Abstract

Hypothermia preserves myocardial function, promotes signaling for cell survival, and inhibits apoptotic pathways during 45-min reperfusion. We tested the hypothesis that signaling at the transcriptional level is followed by corresponding proteomic response and maintenance of structural integrity after 3-h reperfusion. Isolated hearts were Langendorff perfused and exposed to mild (I group; n = 6, 34 degrees C) or moderate (H group; n = 6, 30 degrees C) hypothermia during 120-min total ischemia with cardioplegic arrest and 180-min 37 degrees C reperfusion. Moderate hypothermia suppressed anaerobic metabolism during ischemia and significantly diminished left ventricular end-diastolic pressure at the end of ischemia from 52.7 +/- 3.3 (I group) to 1.8 +/- 0.9 (H group) mmHg.

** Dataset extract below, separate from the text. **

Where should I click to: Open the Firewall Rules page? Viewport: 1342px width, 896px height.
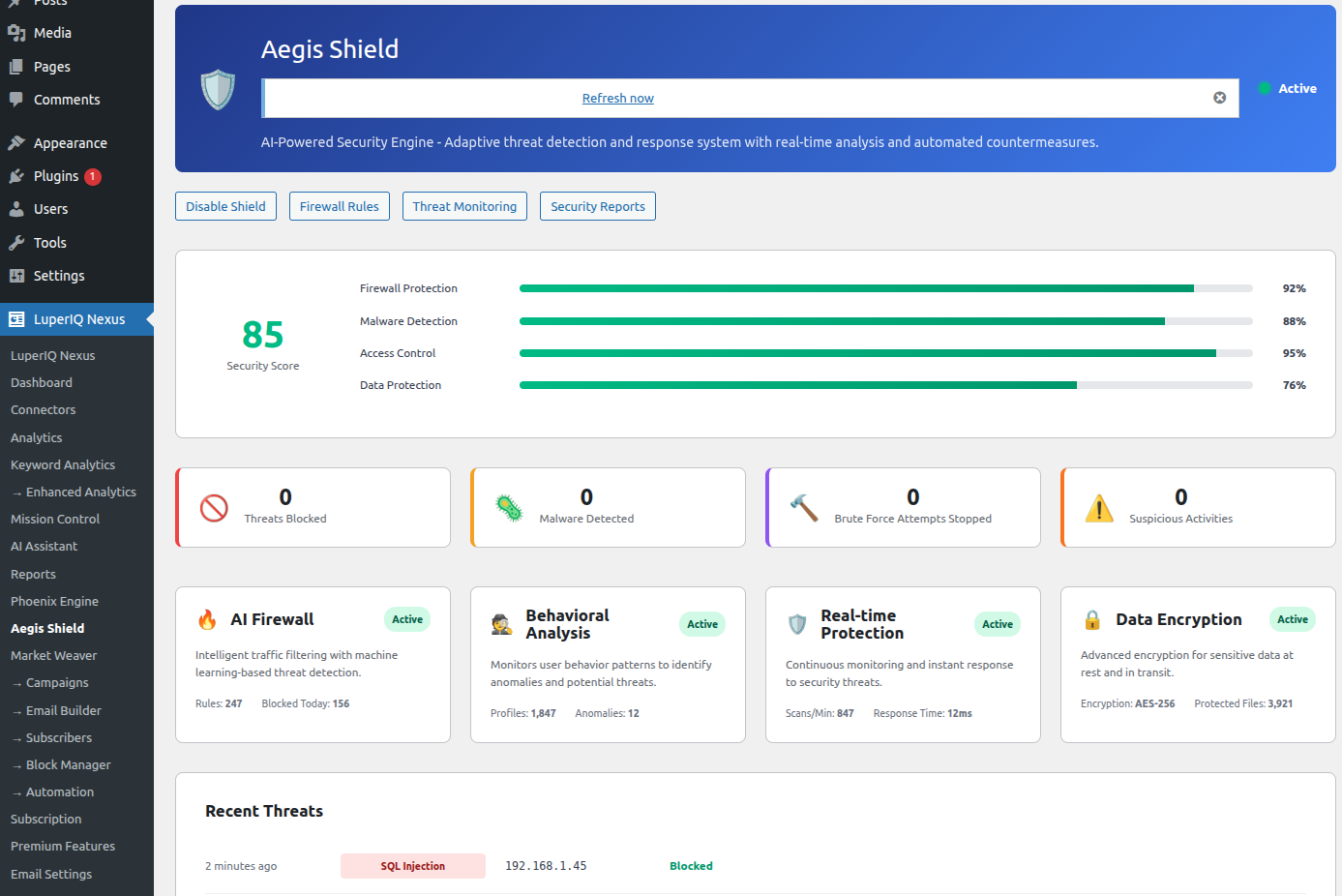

Unlike the I group, which showed poor cardiac function and high left ventricular pressure, the H group showed preservation of myocardial function, coronary flow, and oxygen consumption. Compared with normal control hearts without ischemia (n = 5), histological staining in the I group showed marked disarray and fragmentation of collagen network (score 4-5), while the H group showed preserved collagen integrity (score 0-1). The apoptosis-linked tumor suppressor protein p53 was expressed throughout the I group only (score 4-5). The H group produced elevated expression for hypoxia-inducible factor 1alpha and heme oxygenase 1, but minimally affected vascular endothelial growth factor expression. The H group also elevated expression for survival proteins peroxisomal proliferator-activated receptor-beta and Akt-1. These results show in a constant left ventricular volume model that moderate hypothermia (30 degrees C) decreases myocardial energy utilization during ischemia and subsequently promotes expression of proteins involved in cell survival, while inhibiting induction of p53 protein. These data also show that 34 degrees C proffers less protection and loss of myocardial integrity.